Basic Education High School No. 1 Dagon

Dagon 1 High School
Address
57 Alanpya Pagoda Road
Dagon 11191

Yangon, Yangon Region
Myanmar
Information
Type Public
Established 1882
School number 1
Principal Aung Ko Ko
Faculty 150
Grades K-10
Number of students 6500
Designations

Basic Education High School No. 1 Dagon (Burmese: အခြေခံ ပညာ အထက်တန်း ကျောင်း အမှတ် (၁) ဒဂုံ; formerly, Methodist English High School; commonly known as Dagon 1 High School), located a few miles north of downtown Yangon, is considered one of the best public high schools in Myanmar. Dagon 1 offers classes from kindergarten to Tenth Standard (recently renamed Grade 1 to Grade 11) to about 6600 students.

Attended almost exclusively by the children of the wealthy, Dagon 1 has some of the best educational facilities available in a Burmese public school. The school routinely sends a disproportionate share of students to the country's most selective universities each year. Its most famous alumna is the Nobel Peace Prize Laureate Aung San Suu Kyi.[1] Many of the Burmese entertainment industry's top stars are Dagon 1 alumni. Dagon 1 in recent year has lost some of its appeal as a top school as ultra-wealthy parents now send their children to expensive English language medium "international" private schools.[2]

The school's main colonial era building is on the Yangon City Heritage List.[3]

History

Music Festival of Dagon1 in 2004

The school was founded in 1882 as Methodist Episcopal Girls School on Lewis Street (now Seikkantha Street). In 1894, the school was moved to its current campus on the corner of Lancaster Road (now Nawaday Road) and Signal Pagoda Road, and was also renamed Methodist English Girls High School. The school consisted primarily of a three-story Victorian-era style building 213 feet (65 m) long and 145 feet (44 m) wide. At first, boys were accepted only in the elementary level (from K to 3). During the interwar period, boys were allowed from K to 4. Just before World War II, the school had 55 students. The school was closed down for 6 years after World War II and later reopened in May, 1947. The principal, Mrs. Logie, repaired the school buildings that were destroyed during the war. At that time, the school began to prepare its students not only for the matriculation exam but also for the GCE (General Certificate of Education) exam from the University of London.

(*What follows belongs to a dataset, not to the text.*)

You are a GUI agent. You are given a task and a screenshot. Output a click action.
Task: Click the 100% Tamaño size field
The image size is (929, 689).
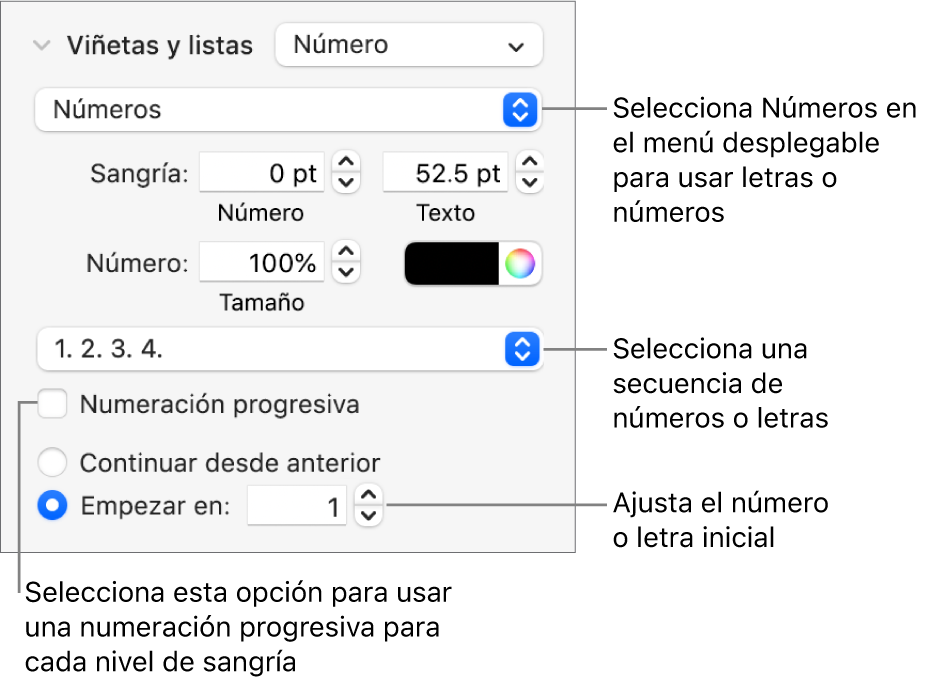point(263,264)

In 1951, the number of students increased to 850 and the four-story Kindergarten building (113'×51') with 15 rooms was built in 1952 to accommodate the students. The school's name was Methodist English High School (MEHS). On 14 April 1965, the institution was nationalized and became a public school and has been operated by the government ever since. In 1986, a new three-story building (90'×34') was built to correspond to the increased number of students. The school is currently running under the Department of Basic Education which is directly controlled by the Ministry of Education.

During 1988 democracy uprising, Dagon1 was one of the first high schools in Burma to form student union and participate in the protest boycott marches. Throughout the uprising, members of Dagon1 student union lead their fellow students and teachers in various protest marches. Dagon1 protest column can be clearly distinguished amongst other columns by their Green Flag with White Fighting Peacock emblem, former official flag of All Burma Federation of Student Unions and the green and white represents the uniform colours of high school students. After September 1988 coup by the military, some of dagon1 students went to Thai-Burma border and joined All Burma Student Democratic Front (ABSDF) to achieve democracy and human rights in Burma through armed struggle.

Student body

Dagon 1 has the largest student body in Yangon and in Myanmar, numbering near 6,600.[4] A high student-to-teacher ratio exists, like most of the schools in Myanmar. The students are spread across eleven standards or grades, from Grade 1 (formerly Kindergarten) to Grade 11 (formerly Tenth Standard). Because an increasing demand for enrollment at the school, Dagon 1's student body is in the shape of a pyramid, with the number of younger students outnumbering that of older students. New classes are formed to handle the increased enrollment each year.

Uniform

Like all public schools in Myanmar, Dagon-1 requires that students wear the school uniform at all times. There are two sets of uniform, one for wear from Kindergarten to 5th Standard (Grades 1 to 6), and another, more traditional one for wear from the 6th Standard to 10th Standard (Grades 7 to 11). But all uniforms are of the same colour - a white shirt or blouse, with a green garment for the torso.

School badge

School Badge

A circular badge, bearing an oil lamp (representing wisdom and education), with circular cogwheel and a rice plant together with school's name. Inside the cogwheel, there are 5 sections divided filling 5 colors, Orange, Yellow, Green, Red and Blue representing the school council team colors. The badges are needed to sewed on the front pocket of the shirt.

Boys uniform

Girls uniform

Accomplishments

It ranks the highest overall in Burmese High School in the Myanmar University Entrance exam, conducted by the Myanma Examination Board. Dagon-1's student body produces many high scoring students both in terms of collective subjects and individual subjects, making into the very competitive "nationwide outstanding top-ten students' list", colloquially known as the whole-Burma or top ten list quite often. Although Myanmar's education system is extremely academic oriented, Dagon-1 has been able to produce some good athletes and artists. Dagon1 has produced many nationally-selected athletes, in the fields of swimming, football (soccer), sailing, wushu, and badminton, have won medals in both national and international competitions, such as South East Asian Games.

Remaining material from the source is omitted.